START Data supplied

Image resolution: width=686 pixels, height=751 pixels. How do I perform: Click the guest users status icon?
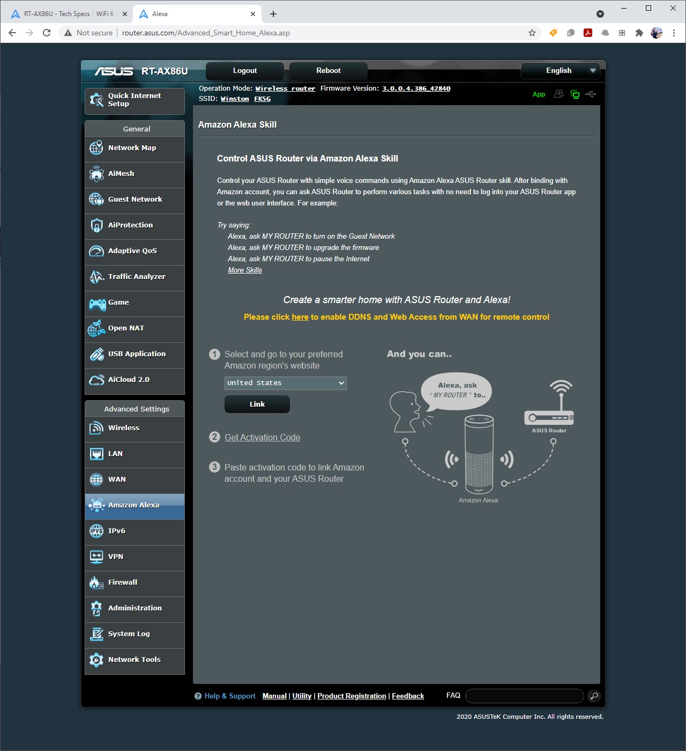coord(559,94)

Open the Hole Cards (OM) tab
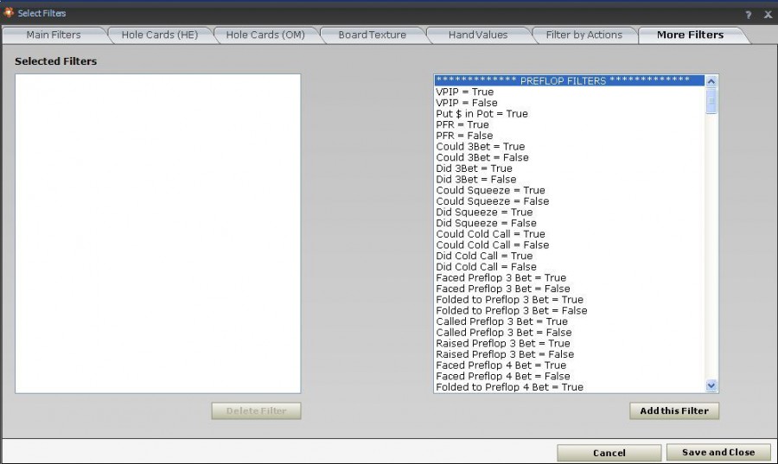click(265, 35)
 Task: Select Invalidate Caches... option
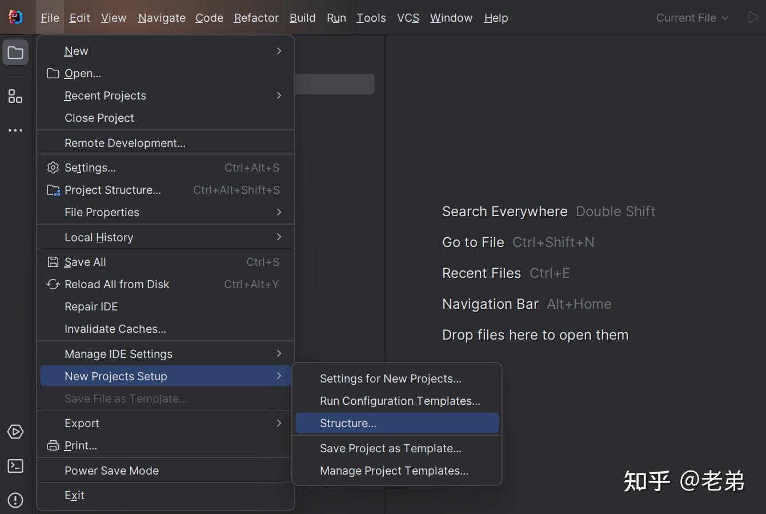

END Data supplied

#### [What to work on]
Copy all the entries above exactly as they stand, except for the pictures.

#### [Answer to this problem]
Image resolution: width=686 pixels, height=751 pixels. How do I perform: Click the guest users status icon?
coord(559,94)

Open the Hole Cards (OM) tab
click(265, 35)
 Task: Select Invalidate Caches... option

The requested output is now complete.